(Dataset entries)
######

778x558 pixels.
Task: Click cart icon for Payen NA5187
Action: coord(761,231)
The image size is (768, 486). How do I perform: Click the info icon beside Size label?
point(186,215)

######

TASK STATEMENT: The lines from the one holding "The image size" to the end of the entries are to be repeated exactly, with both ends included and nothing else.

ANSWER SECTION:
The image size is (768, 486). How do I perform: Click the info icon beside Size label?
point(186,215)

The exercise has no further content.